Yes, my Vietnamese friends, we will wave our flag and display our
Bibles and in the name of all that is holy pursue those evil Islamic
fundamentalist; continue our sanctions against Cuba (how many decades
now and for what reason?); and oppose democratically elected
governments (Hugo Chavez, Hamas) that do not bend to the will of our
'god', the American special interest! And in this process, we will
ignore the evil we have done!
Do not forget the "just us" system in 2005 expanded the government
private land grab, called 'eminent domain' aka forced compulsory
purchase of private property. This meant, and was put into practice,
to legally steal private land and homes if the governmental
municipalities thought that those targeted properties could be used
for other structures that could better "increase governmental
revenues" as shopping malls and businesses. Once again showing you,
it is all about the money-who gets it and where it goes. We praise
and promote this system of capitalism, which is nothing more than
corporate welfare for the rich (special interest political contributors).
I am ashamed of our conduct. I remain here in Hanoi to attempt to do
what I can for the Vietnamese victims of herbicidal poisons, who are
my extended family. "My" country has lost its way, and for this, I
truly beg your forgiveness and pardon. You have spiritual
understanding that far exceeds the fundamentalist in "my" country. I
have learned so much from you. I pray daily that I may be an
insignificant instrument that will allow "my" country to see it MUST
do the right thing regarding this situation we, and we alone, created.
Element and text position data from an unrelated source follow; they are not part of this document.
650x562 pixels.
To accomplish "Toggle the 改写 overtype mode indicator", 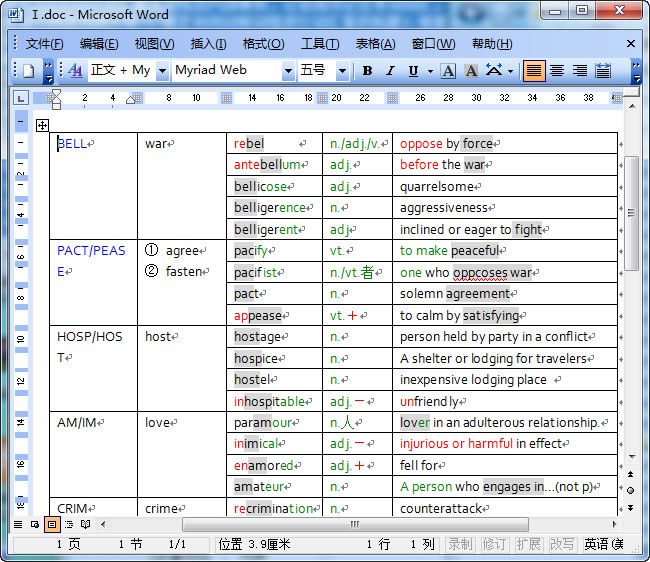I will (562, 544).
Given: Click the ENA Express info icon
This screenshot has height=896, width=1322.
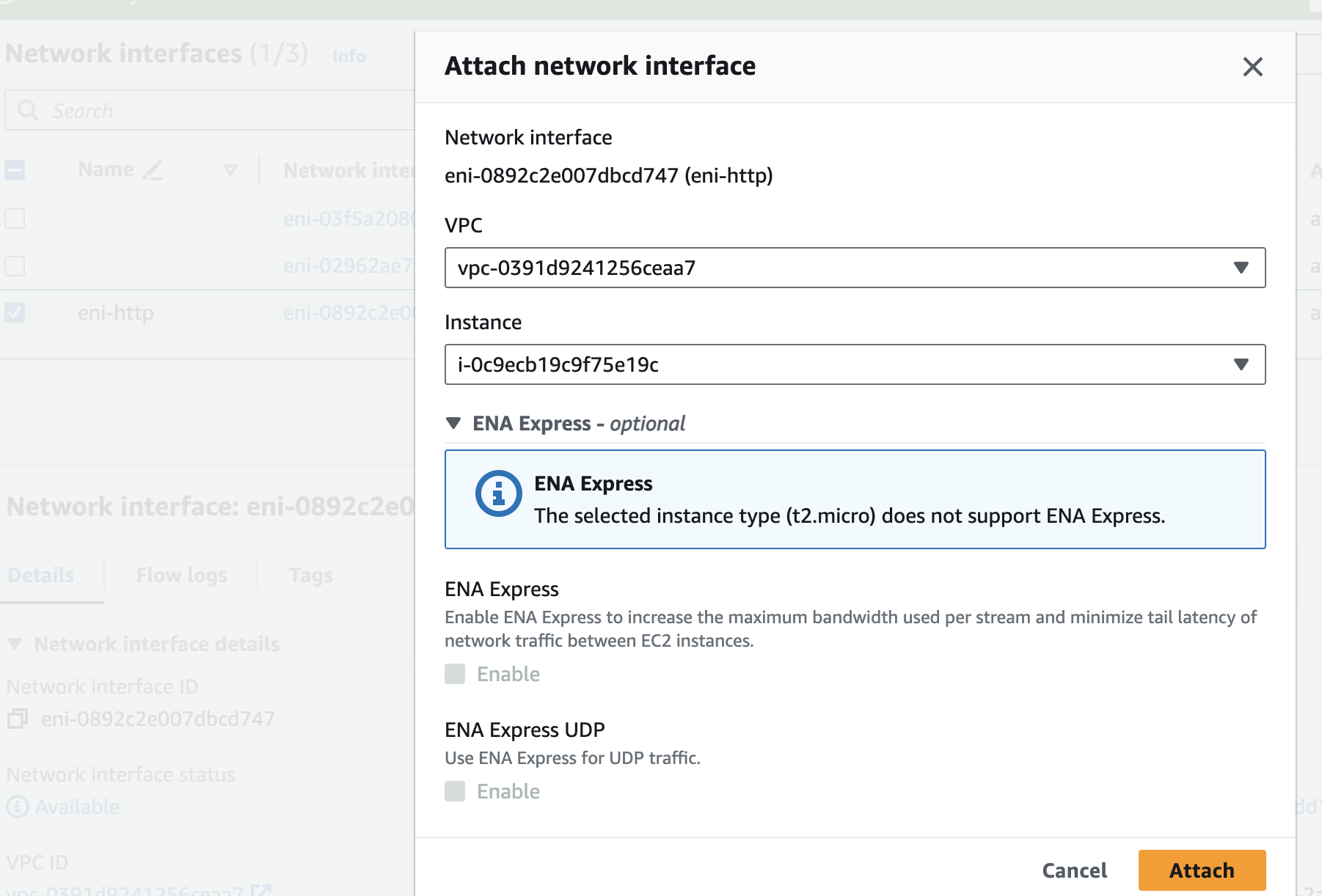Looking at the screenshot, I should pos(498,493).
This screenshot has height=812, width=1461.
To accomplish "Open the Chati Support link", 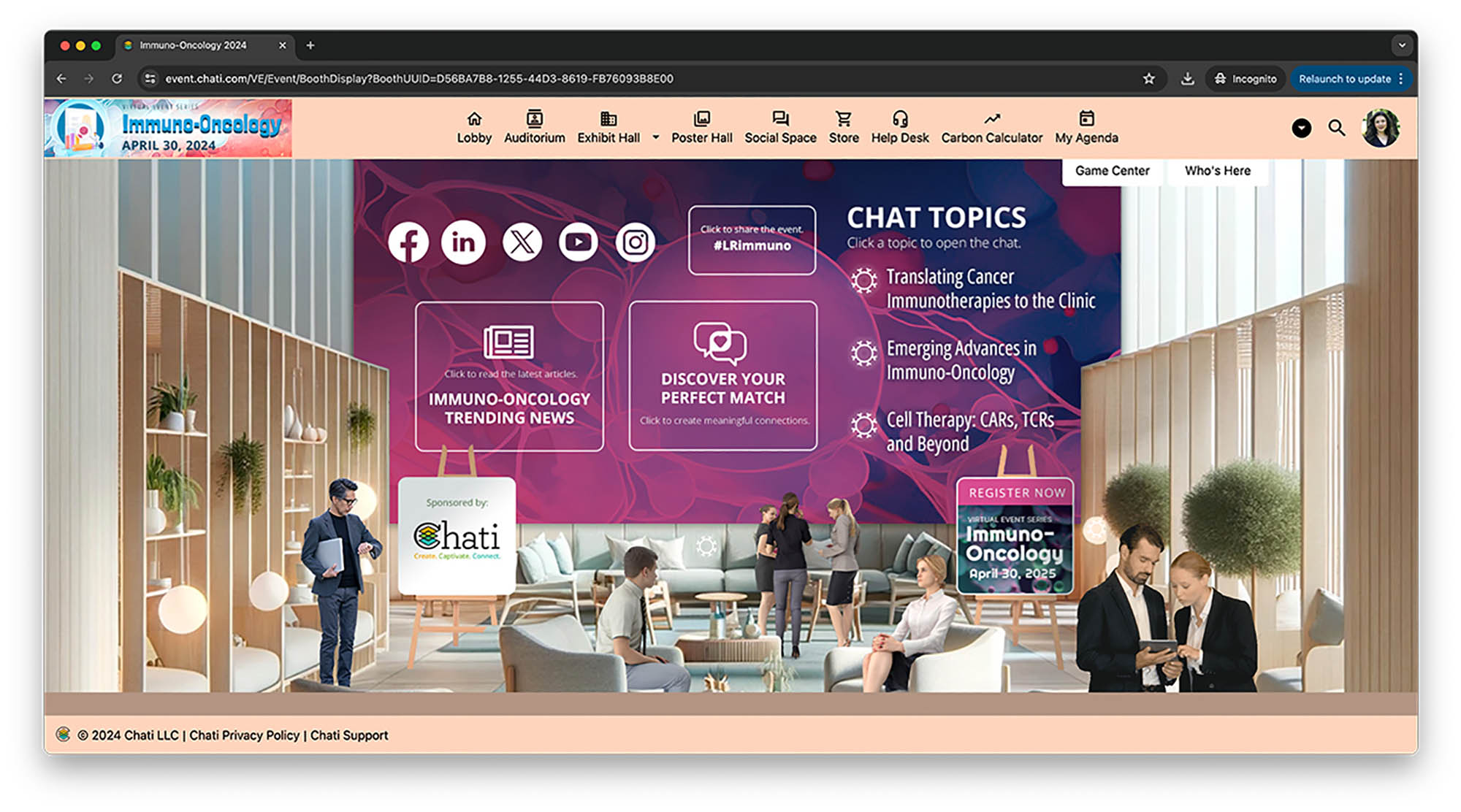I will [x=349, y=735].
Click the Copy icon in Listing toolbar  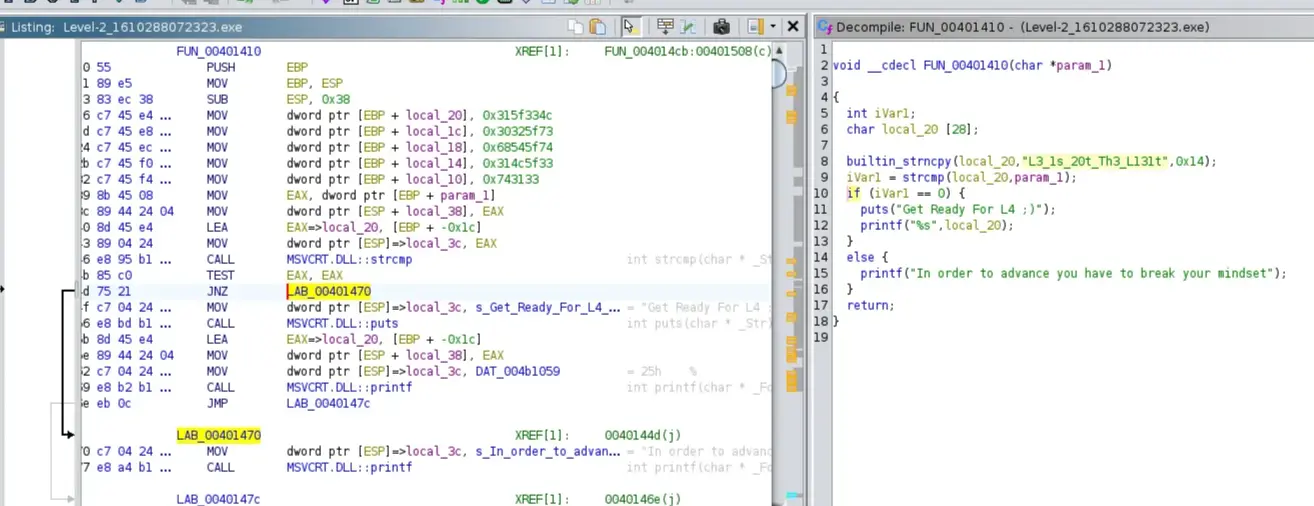(x=575, y=27)
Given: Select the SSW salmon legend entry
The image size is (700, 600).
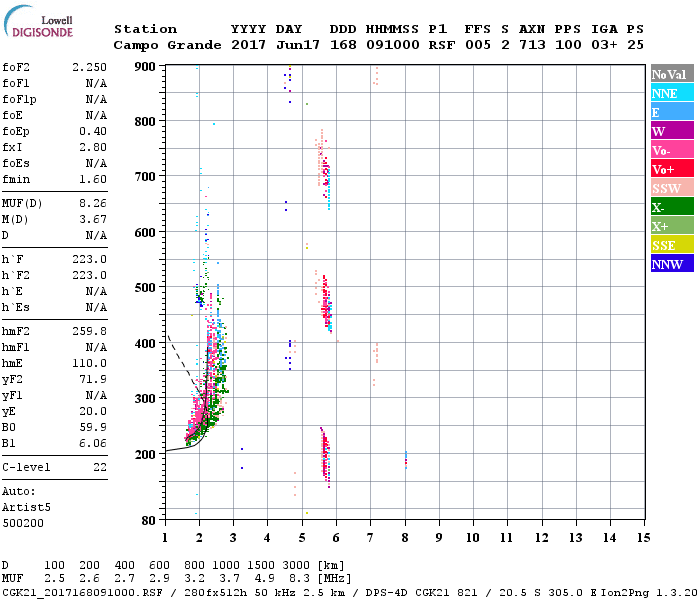Looking at the screenshot, I should pos(671,188).
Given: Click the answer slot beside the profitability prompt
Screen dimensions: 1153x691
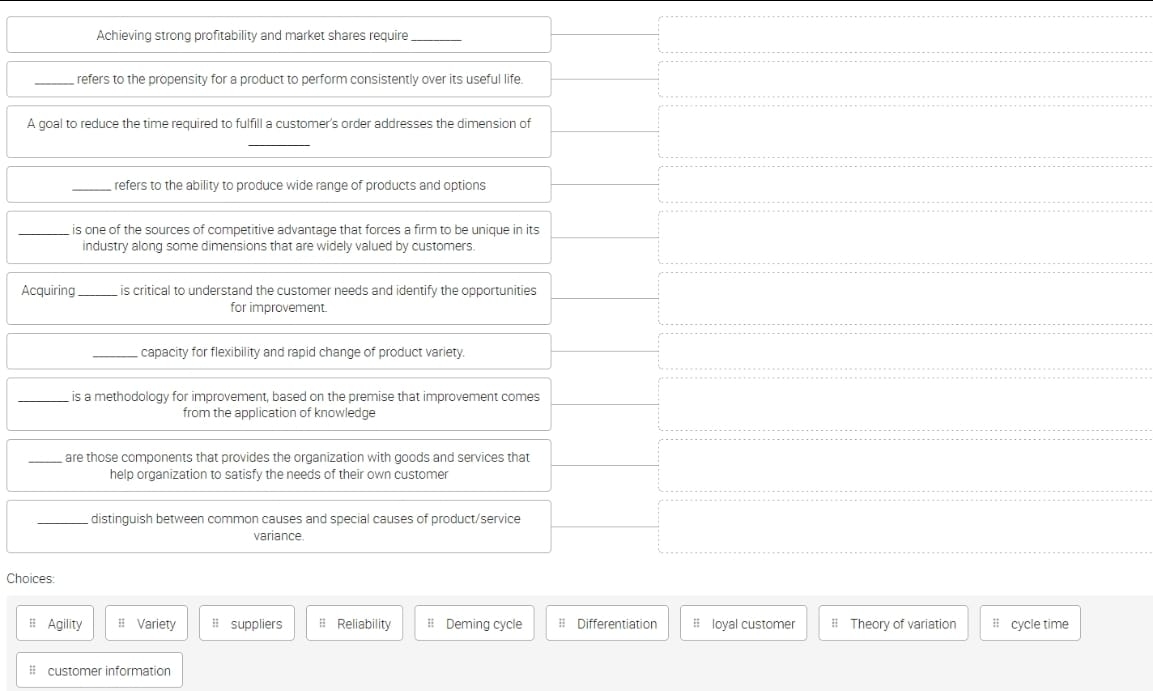Looking at the screenshot, I should tap(905, 35).
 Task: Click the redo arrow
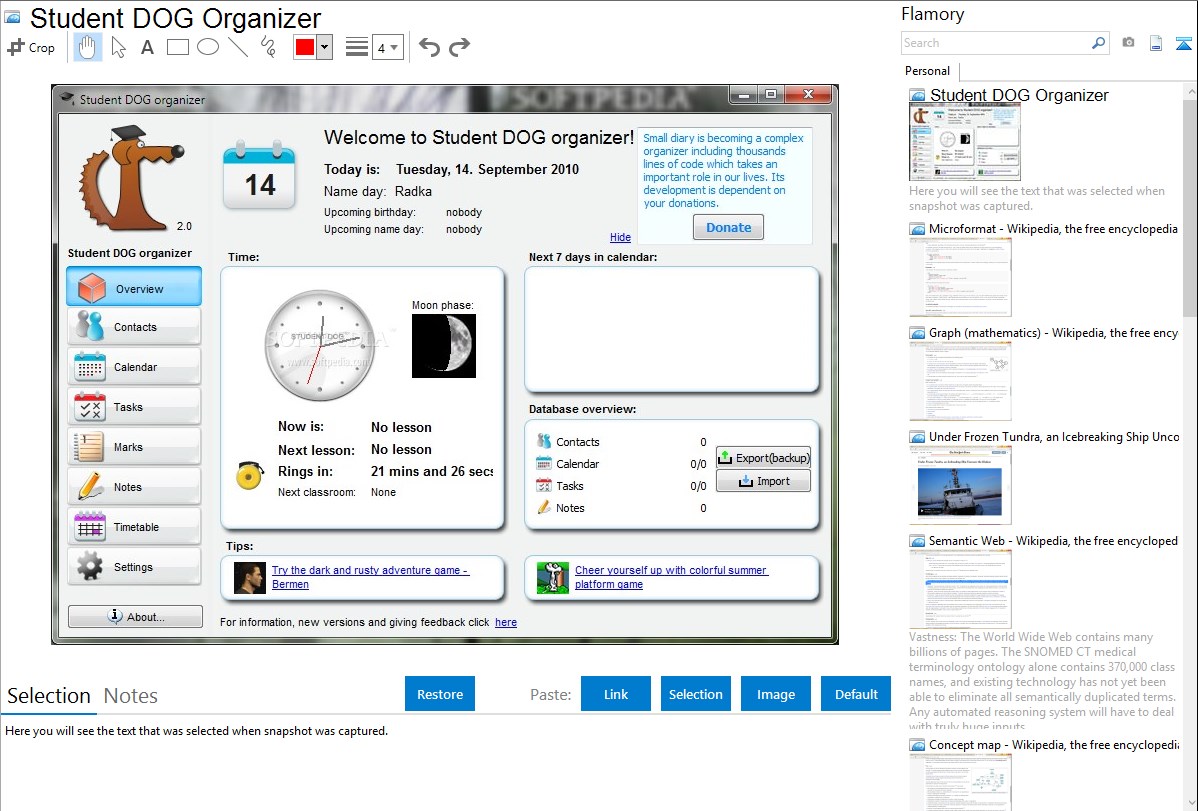coord(459,47)
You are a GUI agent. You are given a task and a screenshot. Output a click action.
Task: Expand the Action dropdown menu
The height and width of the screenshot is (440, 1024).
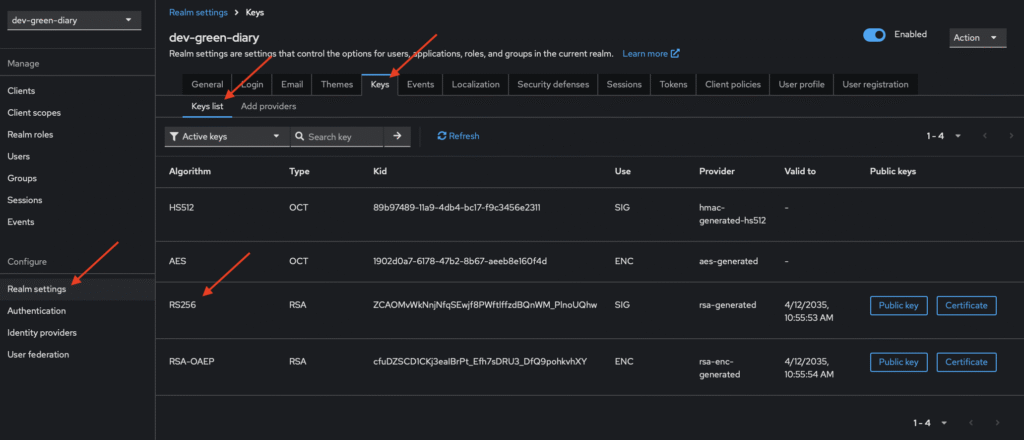click(x=976, y=37)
Obviously the American "just us" system will continue the neglect
here, at the encouragement of U.S. big business special interest. Our
Congress lacks a backbone and whose chief concern deals with their
own reelection. So, the ball is in the President's court. Obama is a
fair man, and I do believe a religious one-so, I call upon him to do
the right thing through Presidential Executive Orders.
And to the American Christian community, I ask you, WHERE are YOU
regarding this issue? I ask YOU: "What would Jesus do?"